- Born: 1967 (age 58–59)
- Education: Stanford University, Cambridge University, University of Maryland
- Occupation: Data analysis consultant
- Website: www.ghostweather.com

= Lynn Cherny =

Data science consultant

Lynn Cherny (born 1967) is a Boston-based data analysis consultant specialized in data mining and analysis, customer research, and interface design. She is currently a faculty member at EMLYON Business School. She has worked as a consultant for companies including TiVo, Adobe, AT&T Labs, Autodesk, and Internet startups, doing work such as statistical programming in R and Python, text clustering, data analysis on survey data and software usage logs, design for bioinformatics tools, dashboard mockups, and soup-to-nuts interaction design.

== Education ==
Cherny received a Ph.D. from Stanford University in Linguistics; an M.Phil. from Cambridge University in Computer Speech and Language Processing; and a B.A. from University of Maryland in Linguistics.

== Career ==
Cherny showcased her interest in data analysis and design while she was a Ph.D. student at Stanford. Her career began in research in an HCI group at Bell Labs (later AT&T Labs), but she left research to work in industry as a UI designer. She also serves as a self-employed consultant for data analysis and data visualization at Ghostweather Research & Design, LLC. In recent years, she received an academic fellowship teaching Interactive Data Visualization from University of Miami, and currently serves as associate professor in Emlyon Business School at Lyon, France. She is also the author of two books "Wired Women: Gender and New Realities in Cyberspace," and "Conversation and Community: Chat in a Virtual World."

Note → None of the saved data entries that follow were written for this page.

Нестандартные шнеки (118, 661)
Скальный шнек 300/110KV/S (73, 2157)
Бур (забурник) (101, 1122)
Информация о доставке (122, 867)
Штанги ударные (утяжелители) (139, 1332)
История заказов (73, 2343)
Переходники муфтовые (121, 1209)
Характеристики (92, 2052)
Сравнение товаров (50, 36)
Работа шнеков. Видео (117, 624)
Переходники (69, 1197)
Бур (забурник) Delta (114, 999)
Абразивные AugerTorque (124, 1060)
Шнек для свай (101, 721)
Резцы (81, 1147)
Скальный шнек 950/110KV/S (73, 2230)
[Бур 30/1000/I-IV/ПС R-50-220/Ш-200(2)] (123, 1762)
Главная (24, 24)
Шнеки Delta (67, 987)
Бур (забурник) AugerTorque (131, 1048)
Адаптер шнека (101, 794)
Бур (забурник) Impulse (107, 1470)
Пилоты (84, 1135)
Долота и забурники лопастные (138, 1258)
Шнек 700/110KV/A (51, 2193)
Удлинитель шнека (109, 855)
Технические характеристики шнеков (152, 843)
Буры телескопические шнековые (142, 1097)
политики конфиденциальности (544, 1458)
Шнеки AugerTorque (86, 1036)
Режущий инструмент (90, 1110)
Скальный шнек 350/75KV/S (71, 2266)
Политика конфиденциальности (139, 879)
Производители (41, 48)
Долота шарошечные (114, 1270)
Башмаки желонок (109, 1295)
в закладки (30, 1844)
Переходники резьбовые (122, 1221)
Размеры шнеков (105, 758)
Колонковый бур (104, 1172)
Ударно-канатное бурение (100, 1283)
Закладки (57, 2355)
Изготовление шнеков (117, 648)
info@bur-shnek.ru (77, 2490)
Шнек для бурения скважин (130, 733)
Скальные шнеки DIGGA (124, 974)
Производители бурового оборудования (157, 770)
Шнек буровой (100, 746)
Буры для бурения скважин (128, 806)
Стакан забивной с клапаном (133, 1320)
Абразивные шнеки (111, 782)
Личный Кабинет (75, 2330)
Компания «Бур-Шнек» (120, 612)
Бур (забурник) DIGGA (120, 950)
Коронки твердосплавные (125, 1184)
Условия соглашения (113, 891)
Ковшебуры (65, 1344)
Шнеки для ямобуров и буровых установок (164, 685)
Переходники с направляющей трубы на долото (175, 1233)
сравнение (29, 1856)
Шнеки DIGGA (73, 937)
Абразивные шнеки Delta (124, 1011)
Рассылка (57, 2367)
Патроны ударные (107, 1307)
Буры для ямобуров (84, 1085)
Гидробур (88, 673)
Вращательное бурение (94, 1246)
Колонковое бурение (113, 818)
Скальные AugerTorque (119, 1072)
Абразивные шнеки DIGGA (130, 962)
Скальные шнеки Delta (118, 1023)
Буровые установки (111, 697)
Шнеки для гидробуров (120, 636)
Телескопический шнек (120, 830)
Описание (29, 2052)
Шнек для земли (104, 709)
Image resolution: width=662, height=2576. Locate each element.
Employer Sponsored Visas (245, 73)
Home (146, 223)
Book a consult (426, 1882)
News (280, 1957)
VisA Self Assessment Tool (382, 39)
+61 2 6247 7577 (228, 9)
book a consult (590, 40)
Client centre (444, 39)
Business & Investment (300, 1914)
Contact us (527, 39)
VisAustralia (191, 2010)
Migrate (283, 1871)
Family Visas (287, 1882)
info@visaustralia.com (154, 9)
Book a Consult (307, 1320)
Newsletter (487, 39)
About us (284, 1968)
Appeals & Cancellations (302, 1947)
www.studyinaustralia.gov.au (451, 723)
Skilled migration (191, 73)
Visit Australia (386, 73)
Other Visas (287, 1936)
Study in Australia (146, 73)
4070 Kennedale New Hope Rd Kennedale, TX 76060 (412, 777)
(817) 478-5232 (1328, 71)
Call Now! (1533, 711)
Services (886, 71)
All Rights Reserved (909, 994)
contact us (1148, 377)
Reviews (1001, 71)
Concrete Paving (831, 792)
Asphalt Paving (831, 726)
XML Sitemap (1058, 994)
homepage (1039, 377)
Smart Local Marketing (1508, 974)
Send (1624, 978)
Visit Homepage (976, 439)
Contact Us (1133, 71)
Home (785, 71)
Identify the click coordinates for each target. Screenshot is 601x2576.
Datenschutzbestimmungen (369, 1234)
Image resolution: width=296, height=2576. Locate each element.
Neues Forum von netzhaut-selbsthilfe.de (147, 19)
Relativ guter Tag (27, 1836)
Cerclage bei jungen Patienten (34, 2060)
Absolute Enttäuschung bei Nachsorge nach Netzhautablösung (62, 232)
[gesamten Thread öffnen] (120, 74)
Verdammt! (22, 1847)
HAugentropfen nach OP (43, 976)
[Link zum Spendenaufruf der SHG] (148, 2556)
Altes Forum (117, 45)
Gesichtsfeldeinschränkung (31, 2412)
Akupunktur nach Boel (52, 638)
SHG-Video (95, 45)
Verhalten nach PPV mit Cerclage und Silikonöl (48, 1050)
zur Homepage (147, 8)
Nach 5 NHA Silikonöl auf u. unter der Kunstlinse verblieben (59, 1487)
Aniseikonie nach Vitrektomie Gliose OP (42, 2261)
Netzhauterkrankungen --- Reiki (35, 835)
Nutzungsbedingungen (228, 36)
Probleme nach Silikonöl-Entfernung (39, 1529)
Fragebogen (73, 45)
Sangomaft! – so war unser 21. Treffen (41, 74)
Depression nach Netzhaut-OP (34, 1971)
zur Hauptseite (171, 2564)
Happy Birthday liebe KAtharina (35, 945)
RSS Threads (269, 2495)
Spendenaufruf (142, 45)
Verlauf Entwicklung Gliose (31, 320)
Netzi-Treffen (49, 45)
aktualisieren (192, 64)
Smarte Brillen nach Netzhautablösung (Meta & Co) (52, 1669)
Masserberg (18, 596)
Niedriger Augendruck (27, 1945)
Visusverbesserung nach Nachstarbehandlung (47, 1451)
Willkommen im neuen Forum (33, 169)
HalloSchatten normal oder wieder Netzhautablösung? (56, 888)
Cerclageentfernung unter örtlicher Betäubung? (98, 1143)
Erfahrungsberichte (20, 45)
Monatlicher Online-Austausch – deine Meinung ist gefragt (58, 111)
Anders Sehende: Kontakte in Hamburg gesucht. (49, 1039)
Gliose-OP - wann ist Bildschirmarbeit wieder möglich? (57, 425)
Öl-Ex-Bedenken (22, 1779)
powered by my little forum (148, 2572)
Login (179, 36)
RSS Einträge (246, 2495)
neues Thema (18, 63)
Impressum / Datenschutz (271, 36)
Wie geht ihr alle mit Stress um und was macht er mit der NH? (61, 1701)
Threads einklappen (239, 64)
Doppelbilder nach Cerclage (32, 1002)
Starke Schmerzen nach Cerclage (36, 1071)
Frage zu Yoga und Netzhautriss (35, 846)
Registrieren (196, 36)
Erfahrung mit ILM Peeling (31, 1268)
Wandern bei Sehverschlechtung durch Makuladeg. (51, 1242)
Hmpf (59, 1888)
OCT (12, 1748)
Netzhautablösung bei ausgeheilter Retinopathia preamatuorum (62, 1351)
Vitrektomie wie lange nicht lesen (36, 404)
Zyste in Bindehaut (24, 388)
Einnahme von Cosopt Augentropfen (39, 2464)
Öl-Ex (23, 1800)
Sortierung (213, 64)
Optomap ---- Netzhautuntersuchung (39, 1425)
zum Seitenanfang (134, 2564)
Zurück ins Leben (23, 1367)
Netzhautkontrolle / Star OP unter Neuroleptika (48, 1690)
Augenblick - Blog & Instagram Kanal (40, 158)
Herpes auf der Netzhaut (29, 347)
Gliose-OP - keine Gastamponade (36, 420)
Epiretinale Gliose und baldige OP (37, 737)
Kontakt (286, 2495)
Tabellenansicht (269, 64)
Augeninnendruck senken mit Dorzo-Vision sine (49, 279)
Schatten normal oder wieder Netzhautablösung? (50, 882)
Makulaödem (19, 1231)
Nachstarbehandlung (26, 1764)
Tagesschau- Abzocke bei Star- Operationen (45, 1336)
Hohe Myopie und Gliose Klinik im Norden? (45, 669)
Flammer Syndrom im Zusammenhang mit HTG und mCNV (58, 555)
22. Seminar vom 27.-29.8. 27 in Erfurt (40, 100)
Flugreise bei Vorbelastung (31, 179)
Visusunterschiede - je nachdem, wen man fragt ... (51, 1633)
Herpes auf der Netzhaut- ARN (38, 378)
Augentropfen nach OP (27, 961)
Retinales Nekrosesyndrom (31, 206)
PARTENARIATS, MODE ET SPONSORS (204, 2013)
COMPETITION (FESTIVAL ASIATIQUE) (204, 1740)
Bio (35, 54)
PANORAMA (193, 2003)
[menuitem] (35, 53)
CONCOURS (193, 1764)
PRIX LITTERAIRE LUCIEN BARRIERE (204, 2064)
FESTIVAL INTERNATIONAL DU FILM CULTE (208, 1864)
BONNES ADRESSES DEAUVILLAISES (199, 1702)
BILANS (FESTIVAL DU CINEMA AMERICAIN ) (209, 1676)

=== Data-driven design ===
Cherny spent 20 years in various UX, UI, and usability roles in Silicon Valley, Paris, Seattle, and Boston. Starting from 1998, she served as one of the first UI designer at Excite, Inc in 2000, she was hired as a Senior UI Designer and became manager of the UI and Usability group at TiVo, Inc. Leaving for a job opportunity offered by Axance, a web usability consulting company in Paris, France in 2001, Cherny was responsible for international projects and project oversight, as well as extending business into design consulting. From 2002 to 2004, she served as senior Interaction Designer for Adobe Systems, Inc, where she designed for interoperability and UI consistency in the Creative Suite 2 bundle, which consisted of Photoshop, Illustrator, InDesign, Acrobat. She shared a patent for some of her work on color management synchronization, settings and PDF export. Cherny worked for the MathWorks from 2004–2005, where she focused on bioinformatics, biological simulation and developing data analysis/visualization tools. She shared a patent for a data visualization tool designed and developed at the MathWorks. From 2005 to 2007, she serves as the manager of interaction design and visual design team at Autodesk, working on an architectural design desktop application and responsible for user research and design management. From 2007 to 2010, she worked as a user experience research and design Consultant for SolidWorks.

=== Data Consulting ===
Serving as a self-employed consultant for data analysis and data visualization at Ghostweather Research & Design, LLC, Cherny has worked on data visualization and analysis problems including creating customer personas from survey data and interviews, visualizing tax brackets, analyzing bug reports and stack traces, clustering pharmaceutical drug reports, network analysis for topic modeling, entity recognition of company names in news articles, and dashboard design.

=== Teaching ===
Cherny is currently an associate professor at Emlyon Business School, where she teaches business analytics, Python, text mining, SQL, visualization. From 2015 to 2016, she served as visiting Knight Chair for the Center for Communication, Culture and Change at University of Miami. She taught data visualization and data analysis and help launching Data Visualization and Journalism track in the School of Communication's Interactive Media department.

== Publications ==
Cherny published a book titled Wired Women: Gender and New Realities in Cyberspace, which looks at women and the new Internet technology and culture features fourteen essays that discuss such issues as gender attitudes, courtship via e-mail, censorship, hacker culture, online harassment.

Cherny's dissertation from Stanford University was an early study on online user-extensible chat community, later published as Conversation and Community: Chat in a Virtual World (CSLI, 1999). She revised this dissertation into a book of the same title Conversation and Community: Chat in a Virtual World.